Le troisième coup de génie a été, le système financier ayant connu une embardée, de faire cracher les Etats. On leur a fait valoir que la faillite générale du système bancaire engendrerait un séisme qui emporterait tout. Transis d’effroi, ils ont mis la main au portefeuille. Comme jamais ils ne l’auraient fait, notez-le bien, pour lutter contre la misère.
Les spéculateurs ont alors saisi qu’ils pouvaient désormais jouer contre les Etats qu’ils avaient affaiblis. Malheureux pays qui avez vécu à crédit, vous voilà à passer sous les fourches caudines de ceux que vous venez de sauver ! La Grèce est garrotée, asphyxiée. Dans le couloir des usuriers, les « pigs » se pressent. Le Royaume-Uni, exemplaire, adopte une politique d’austérité qui mettra ses sujets à genoux. Vous voyez la boucle qui se referme ? Pour sauver la note qui décide des taux d’intérêt appliqués à la dette publique, une seule solution : en finir avec les politiques sociales. C’est le retour de pauvres moins coûteux.

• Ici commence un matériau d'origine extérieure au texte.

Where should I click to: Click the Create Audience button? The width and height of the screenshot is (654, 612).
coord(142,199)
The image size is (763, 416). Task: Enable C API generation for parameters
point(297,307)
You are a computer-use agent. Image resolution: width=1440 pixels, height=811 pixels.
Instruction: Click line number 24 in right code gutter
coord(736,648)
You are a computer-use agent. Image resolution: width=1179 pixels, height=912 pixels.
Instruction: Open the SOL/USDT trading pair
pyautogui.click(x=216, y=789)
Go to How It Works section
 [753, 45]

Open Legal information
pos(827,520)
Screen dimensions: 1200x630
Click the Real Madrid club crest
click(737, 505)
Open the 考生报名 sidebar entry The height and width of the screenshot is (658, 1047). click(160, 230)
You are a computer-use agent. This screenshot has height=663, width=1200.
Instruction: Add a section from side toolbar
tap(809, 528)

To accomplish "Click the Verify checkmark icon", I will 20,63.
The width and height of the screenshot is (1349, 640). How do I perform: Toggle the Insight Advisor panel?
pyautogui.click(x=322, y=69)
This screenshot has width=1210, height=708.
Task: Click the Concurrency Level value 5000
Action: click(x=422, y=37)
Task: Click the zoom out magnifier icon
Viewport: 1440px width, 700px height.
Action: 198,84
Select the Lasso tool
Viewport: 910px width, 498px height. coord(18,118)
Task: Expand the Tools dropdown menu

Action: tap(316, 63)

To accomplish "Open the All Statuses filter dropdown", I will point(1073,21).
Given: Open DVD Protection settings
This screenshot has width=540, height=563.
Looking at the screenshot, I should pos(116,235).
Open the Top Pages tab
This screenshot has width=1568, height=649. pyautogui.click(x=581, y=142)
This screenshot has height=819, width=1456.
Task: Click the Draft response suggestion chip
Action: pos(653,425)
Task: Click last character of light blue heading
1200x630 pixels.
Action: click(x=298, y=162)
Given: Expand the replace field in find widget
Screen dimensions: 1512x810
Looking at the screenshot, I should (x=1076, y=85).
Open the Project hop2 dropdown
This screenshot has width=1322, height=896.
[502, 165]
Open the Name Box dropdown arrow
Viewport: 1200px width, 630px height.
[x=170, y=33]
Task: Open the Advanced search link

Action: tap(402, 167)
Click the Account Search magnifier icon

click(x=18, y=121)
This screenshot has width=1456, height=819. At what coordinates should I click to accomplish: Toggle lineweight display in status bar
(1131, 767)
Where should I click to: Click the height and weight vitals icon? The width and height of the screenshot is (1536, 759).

Nous ne sommes pas au bout du film cependant. Il reste un obstacle sur la route du capitalisme financier: cette Union européenne qui, malgré son imprégnation libérale, représente encore une tentative de régulation de la jungle. Mais, pour la puissante Allemagne, l’Euro est un joug qui la force à faire attelage avec des canards boiteux que les spéculateurs harcèlent à propos. Quelle tentation de revenir au Mark ! Or, que vole en éclat l’Euro et l’Union européenne se dissoudra et avec elle le témoin encombrant d’une société qui aurait pu être plus juste.
Jamais la ploutocratie mondiale n'a manifesté une telle voracité. Jamais elle n’a voulu payer moins d’impôts. Jamais elle n'a refusé avec autant de détermination toute forme de régulation. Jamais elle n’a acheté autant de kilomètres de côtes et de milliers d’hectares qu’en ce moment. Jamais il n’y a eu autant de milices privées pour si peu d’armées de conscription. Ce ne sont plus les régimes démocratiques, représentatifs d’une communauté nationale et d’un intérêt général qui structurent le monde. Ce sont les puissances d’argent à qui les Etats ont commencé de tout abandonner, y compris la santé et la police. Le monde sera bientôt organisé pour les riches. Dans notre pays, alors que la pauvreté s’étend, on réduit le soutien que l’Etat apportait au logement social en même temps qu’on interdit les habitats de fortune : l’essentiel, désormais, c’est que les trottoirs soient propres.